*Extract to read*.
-------------------------

Eventually, she transferred to EDMC's career-placement department, where the same deceit wore a different outfit.
Bittel was supposed to help Art Institute grads find jobs. But the school was churning out students with abysmal portfolios — if they had one at all.
She also was supposed to generate stats on how many of them found employment in their fields. The numbers were used to not only sell future students, but to maintain a program's standings by accreditors. So EDMC, she says, was prepared to rig these stats by any means necessary.
Bittel's boss liked to say that "every student is place-able. It's all a matter of technique." This "technique," she says, involved persuading people to sign affidavits saying they were employed in their field. She witnessed cases in which someone with a degree in video-game design was counted as working in his field because he sold video games at Toys "R" Us. She was told to convince a Starbucks clerk that making the menu sign each day was using her degree in graphic design.

-------------------------

*Source material*.
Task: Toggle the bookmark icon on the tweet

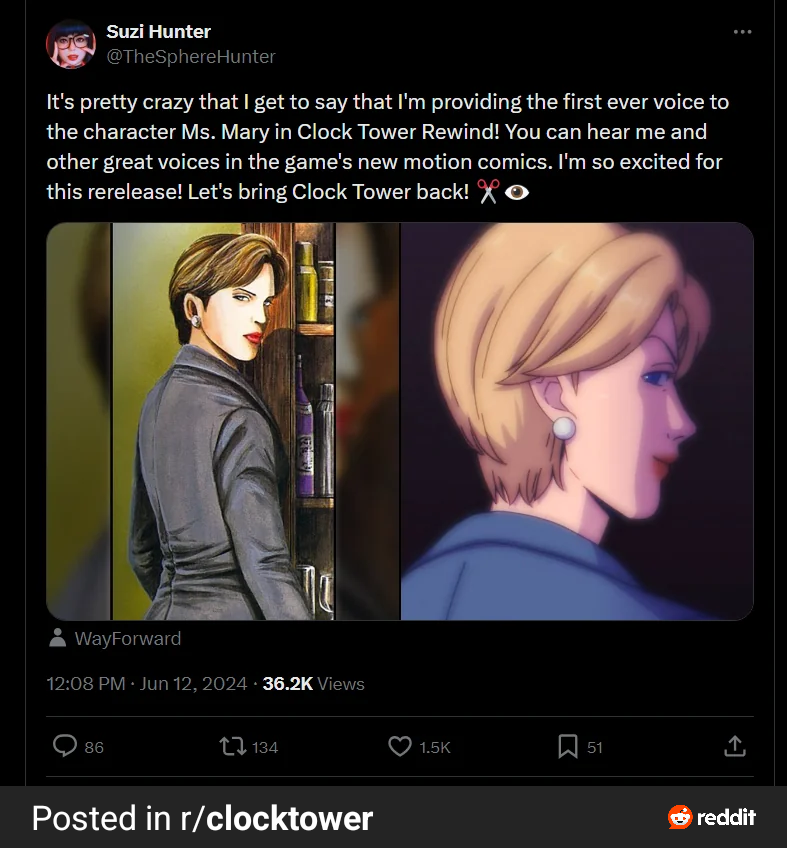Action: point(567,746)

-------------------------

*Work to complete*. Write out the part of the text on EDMC's job-placement stats between "Bittel's boss liked" and "in graphic design.", inclusive.

*Full solution*.
Bittel's boss liked to say that "every student is place-able. It's all a matter of technique." This "technique," she says, involved persuading people to sign affidavits saying they were employed in their field. She witnessed cases in which someone with a degree in video-game design was counted as working in his field because he sold video games at Toys "R" Us. She was told to convince a Starbucks clerk that making the menu sign each day was using her degree in graphic design.